Volvemos a la memoria y a la identidad. También al cuerpo. Una casa plenamente habitada se comporta como un ser vivo. Es más, una casa podría verse como una proyección ampliada de un organismo vivo. Tiene partes que cumplen diferentes funciones, como los órganos y los sistemas corporales. La casa tiene una piel que nos protege del exterior, pero gracias a la cual también transpiramos. Hay circulación de fluidos (aguas sucias y limpias, electricidad, aire, personas). Las casas tienen un corazón que irradia energía que en nuestra cultura suele ser la cocina. Las casas envejecen y se cargan de cicatrices por el uso. Nacen y mueren para ser reemplazadas por nuevas casas, hijas de su tiempo. Me interesa el espacio habitado, entre otras cosas, porque me interesa el cuerpo y sus procesos.

No solo elogias las manos: tu libro es un elogio de la proximidad, la lentitud, la duración, lo que no está condicionado por finalidad o beneficio, lo reparable y lo que puede ser aprovechado para otros usos; todo lo cual se opone a los valores dominantes de nuestro tiempo: el desapego, la aceleración, el productivismo y el resultadismo, la obsolescencia y el cortoplacismo. ¿Puede ser el trabajo manual una forma de resistencia?

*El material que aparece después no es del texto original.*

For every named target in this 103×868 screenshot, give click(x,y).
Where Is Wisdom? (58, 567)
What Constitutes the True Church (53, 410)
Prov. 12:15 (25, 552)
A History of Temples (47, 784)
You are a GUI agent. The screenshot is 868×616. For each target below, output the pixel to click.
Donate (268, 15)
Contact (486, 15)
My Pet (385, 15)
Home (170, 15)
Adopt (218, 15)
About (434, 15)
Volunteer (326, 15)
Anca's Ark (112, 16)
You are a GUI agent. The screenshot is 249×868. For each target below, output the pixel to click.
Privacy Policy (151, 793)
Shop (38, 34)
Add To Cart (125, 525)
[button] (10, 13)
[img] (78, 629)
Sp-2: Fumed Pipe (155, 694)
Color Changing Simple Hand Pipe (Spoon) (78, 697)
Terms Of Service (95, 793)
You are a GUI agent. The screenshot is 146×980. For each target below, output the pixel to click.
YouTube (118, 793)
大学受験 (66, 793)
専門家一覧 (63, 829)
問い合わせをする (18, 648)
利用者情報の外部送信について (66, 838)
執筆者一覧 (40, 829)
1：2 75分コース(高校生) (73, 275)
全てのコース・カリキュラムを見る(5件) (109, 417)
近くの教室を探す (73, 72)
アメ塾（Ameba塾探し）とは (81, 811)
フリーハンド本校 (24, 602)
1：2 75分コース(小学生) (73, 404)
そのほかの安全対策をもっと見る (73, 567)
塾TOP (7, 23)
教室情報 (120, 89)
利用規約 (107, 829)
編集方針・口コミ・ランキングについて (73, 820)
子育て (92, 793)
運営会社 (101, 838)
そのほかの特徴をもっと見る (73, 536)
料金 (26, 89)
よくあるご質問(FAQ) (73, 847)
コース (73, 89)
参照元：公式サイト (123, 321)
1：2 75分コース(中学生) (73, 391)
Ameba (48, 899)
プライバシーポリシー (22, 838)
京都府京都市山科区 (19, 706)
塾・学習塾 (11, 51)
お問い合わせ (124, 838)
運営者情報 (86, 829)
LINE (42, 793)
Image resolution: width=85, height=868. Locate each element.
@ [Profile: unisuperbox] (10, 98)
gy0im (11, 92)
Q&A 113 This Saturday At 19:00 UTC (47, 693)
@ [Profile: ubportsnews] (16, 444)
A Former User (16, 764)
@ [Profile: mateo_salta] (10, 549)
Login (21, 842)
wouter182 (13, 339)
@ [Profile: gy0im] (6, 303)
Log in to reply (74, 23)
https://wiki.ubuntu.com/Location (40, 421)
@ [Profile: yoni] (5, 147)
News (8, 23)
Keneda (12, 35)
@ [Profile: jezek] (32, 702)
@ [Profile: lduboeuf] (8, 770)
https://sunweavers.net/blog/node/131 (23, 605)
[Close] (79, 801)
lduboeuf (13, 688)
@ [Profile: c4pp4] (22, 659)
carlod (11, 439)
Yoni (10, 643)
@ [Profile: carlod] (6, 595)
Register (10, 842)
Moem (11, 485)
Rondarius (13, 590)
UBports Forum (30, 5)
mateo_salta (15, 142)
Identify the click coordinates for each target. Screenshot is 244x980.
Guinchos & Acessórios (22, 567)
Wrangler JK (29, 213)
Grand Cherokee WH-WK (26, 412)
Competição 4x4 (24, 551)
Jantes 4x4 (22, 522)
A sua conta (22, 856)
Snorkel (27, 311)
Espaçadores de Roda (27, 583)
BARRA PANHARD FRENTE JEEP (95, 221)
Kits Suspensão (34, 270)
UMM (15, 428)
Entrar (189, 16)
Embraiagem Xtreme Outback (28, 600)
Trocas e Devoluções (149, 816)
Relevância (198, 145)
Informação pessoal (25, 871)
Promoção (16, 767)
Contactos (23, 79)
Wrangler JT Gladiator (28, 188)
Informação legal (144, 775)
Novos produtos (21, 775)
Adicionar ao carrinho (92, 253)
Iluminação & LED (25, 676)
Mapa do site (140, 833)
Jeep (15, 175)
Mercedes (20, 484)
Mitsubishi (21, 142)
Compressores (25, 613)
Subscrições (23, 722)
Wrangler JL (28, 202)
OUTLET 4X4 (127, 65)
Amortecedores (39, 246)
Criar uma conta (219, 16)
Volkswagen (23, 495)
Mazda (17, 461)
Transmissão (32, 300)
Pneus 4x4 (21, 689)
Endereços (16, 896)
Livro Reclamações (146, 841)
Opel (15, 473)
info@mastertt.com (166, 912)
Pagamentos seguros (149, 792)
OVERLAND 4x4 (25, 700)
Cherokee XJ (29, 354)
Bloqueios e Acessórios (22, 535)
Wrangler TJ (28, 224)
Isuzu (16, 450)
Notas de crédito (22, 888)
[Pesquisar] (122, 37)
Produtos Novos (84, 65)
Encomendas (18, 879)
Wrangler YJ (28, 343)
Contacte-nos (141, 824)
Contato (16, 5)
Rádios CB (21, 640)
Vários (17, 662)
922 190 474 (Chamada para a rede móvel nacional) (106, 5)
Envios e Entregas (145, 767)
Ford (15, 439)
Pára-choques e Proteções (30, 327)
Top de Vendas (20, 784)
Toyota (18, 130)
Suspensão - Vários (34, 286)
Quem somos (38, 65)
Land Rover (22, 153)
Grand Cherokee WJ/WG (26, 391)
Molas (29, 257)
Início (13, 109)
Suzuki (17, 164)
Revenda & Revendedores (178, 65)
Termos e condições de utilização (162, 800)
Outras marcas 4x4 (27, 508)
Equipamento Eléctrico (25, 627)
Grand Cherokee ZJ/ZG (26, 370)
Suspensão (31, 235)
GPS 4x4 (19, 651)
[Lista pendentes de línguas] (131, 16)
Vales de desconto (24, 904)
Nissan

Tal y como yo lo planteo en el libro, sí, desde luego. En un sentido más amplio, la resistencia la opone el cuerpo entero cuando no quiere ser un apéndice más del capitalismo. El cuerpo que no viste como se espera, que no encaja en la talla o la forma que se espera, que no se utiliza para lo que se espera. Un cuerpo contracultural que provoca fricciones. El capitalismo nos dice: solo los cuerpos delgados son bellos; la vejez es fea y es preciso apartarla de la vista; todo tiene un precio; el futuro es un vertedero al que podemos echar los detritos de nuestro tiempo. También nos dice: no repares; tira y compra de nuevo. Y como yo me resisto a eso, me pongo a reparar una tostadora y me doy cuenta de que la perversión de todo ese sistema tiene forma de tornillo: uno con una cabeza en la que no encaja ni un destornillador de pala ni uno de estrella sino dos puntitos en los que no entra ninguna herramienta convencional. ¿Cómo se puede estar cómodo en un mundo así?

Un comentario

  1. Marciano Cárdaba

    Recomiendo leer el último capítulo antes de adentrarse en la novela, porque es una de esas señales sobre la velocidad del viento que encuentras en un camino perdido en medio de la nada en la Patagonia. Por lo demás, la novela, que sí añora un pasado que no volverá, no sorprenderá a los lectores habituales de Carrasco o de Ana Iris Simón, porque pone de manifiesto la profundidad con la que la gente sencilla vive su vida, sin aspavientos ni florituras.